It’s just talking! My public speaking trainees probably get sick of my saying that, but it’s true. Yes, there are things to learn in terms of optimising your material for impact, digestibility, and memorability. There are devices for coping with nerves, for grabbing and holding the audience’s attention, and so on. But strip away all the mystique, and it’s just talking.
Therefore when an interviewee on a TV programme holds forth for a couple of minutes on an important subject I regard it as public speaking as much as if he were on a platform in an auditorium. It is also just talking.
In April 2017, Tucker Carlson had actor Richard Dreyfuss on his programme for an interview, and quite evidently expected it to be adversarial (in fact he admitted it shortly before the end). In the event, though, Dreyfuss launched into an expression of such good sense that Carlson just let him roll uninterrupted.
The video starts with a very short clip from an apparently incendiary interview with someone else a couple of days earlier, and then we learn how Dreyfuss now comes to be down the line from a studio in California.

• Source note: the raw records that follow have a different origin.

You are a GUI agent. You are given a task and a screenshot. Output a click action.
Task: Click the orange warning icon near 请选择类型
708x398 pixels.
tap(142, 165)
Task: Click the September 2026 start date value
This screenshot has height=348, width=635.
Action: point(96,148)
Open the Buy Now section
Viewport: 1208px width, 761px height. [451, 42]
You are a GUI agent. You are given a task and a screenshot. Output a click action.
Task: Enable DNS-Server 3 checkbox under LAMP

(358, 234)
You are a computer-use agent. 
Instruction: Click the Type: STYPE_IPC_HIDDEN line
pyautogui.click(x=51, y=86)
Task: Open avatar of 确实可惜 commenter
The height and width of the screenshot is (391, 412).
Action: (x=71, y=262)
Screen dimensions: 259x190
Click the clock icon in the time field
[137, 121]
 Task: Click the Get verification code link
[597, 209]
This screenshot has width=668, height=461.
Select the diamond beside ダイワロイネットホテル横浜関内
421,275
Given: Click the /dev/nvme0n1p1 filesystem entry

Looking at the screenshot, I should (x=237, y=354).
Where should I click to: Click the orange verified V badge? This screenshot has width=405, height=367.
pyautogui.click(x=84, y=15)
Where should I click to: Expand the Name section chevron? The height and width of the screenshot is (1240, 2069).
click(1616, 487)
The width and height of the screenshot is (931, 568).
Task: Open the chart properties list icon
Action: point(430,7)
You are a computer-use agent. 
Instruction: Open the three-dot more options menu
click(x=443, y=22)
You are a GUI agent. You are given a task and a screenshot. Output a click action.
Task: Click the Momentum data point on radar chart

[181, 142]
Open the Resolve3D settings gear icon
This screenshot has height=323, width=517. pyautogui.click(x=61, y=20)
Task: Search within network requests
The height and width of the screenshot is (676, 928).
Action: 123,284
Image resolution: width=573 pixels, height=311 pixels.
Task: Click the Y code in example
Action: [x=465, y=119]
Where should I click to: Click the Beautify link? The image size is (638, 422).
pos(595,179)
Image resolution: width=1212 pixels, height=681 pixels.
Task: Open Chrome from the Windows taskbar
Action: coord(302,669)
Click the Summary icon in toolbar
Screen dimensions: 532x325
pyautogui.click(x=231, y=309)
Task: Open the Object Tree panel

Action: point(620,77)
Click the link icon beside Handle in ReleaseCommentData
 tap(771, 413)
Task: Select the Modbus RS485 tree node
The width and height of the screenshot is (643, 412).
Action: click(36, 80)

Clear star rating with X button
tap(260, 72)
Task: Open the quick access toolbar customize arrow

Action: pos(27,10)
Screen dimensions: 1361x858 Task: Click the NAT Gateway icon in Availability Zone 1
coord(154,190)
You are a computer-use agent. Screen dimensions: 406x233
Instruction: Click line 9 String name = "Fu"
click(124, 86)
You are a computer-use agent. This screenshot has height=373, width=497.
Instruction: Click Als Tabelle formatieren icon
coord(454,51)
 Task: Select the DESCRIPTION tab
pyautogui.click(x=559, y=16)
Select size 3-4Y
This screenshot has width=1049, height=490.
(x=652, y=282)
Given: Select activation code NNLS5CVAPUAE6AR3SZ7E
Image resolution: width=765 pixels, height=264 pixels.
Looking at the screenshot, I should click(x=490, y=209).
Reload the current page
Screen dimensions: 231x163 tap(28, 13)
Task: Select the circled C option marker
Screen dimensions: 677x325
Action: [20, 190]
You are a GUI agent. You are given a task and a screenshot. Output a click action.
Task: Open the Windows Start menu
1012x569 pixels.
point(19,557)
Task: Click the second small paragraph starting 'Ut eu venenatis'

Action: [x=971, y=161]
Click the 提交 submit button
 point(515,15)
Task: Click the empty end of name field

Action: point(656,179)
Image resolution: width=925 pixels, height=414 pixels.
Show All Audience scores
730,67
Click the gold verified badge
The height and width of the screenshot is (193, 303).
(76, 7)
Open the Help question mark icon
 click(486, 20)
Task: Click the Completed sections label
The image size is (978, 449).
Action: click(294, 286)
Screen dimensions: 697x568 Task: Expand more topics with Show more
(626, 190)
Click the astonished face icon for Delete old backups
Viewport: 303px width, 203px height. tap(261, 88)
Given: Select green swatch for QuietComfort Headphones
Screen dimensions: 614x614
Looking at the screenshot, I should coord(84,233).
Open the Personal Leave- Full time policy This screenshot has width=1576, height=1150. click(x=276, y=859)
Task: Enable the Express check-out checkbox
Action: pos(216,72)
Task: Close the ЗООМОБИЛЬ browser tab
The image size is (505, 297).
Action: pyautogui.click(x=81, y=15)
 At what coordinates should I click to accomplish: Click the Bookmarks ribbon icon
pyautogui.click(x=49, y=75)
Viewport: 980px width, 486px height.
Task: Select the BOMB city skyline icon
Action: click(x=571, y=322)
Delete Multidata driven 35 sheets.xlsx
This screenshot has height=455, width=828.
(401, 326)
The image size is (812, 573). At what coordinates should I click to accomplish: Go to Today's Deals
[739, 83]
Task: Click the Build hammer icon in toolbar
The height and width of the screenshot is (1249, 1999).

Carlson begins fairly defiantly, and Dreyfuss replies in a sober manner that momentarily wrong foots him. There follows a little perfunctory skirmishing, during which Dreyfuss briefly disarms Carlson a couple of times; and then around 3:55 Carlson’s trademark worried frown (which tends to be his launchpad for counter-attack) begins subtly changing to one of approval and full-blown receive-mode as Dreyfuss begins lamenting the loss of the teaching of Civics in the US public education system.
The interview concludes with some metaphorical mutual back-slapping, with Carlson expressing the hope that Dreyfuss will come back on the programme another time. But Dreyfuss has more to add.
He invites viewers to go on his website to sign the Preamble to the US Constitution. It begins –
We the People…
Those words!
It’s uncanny how I, on this blog, keep coming back to Brexit.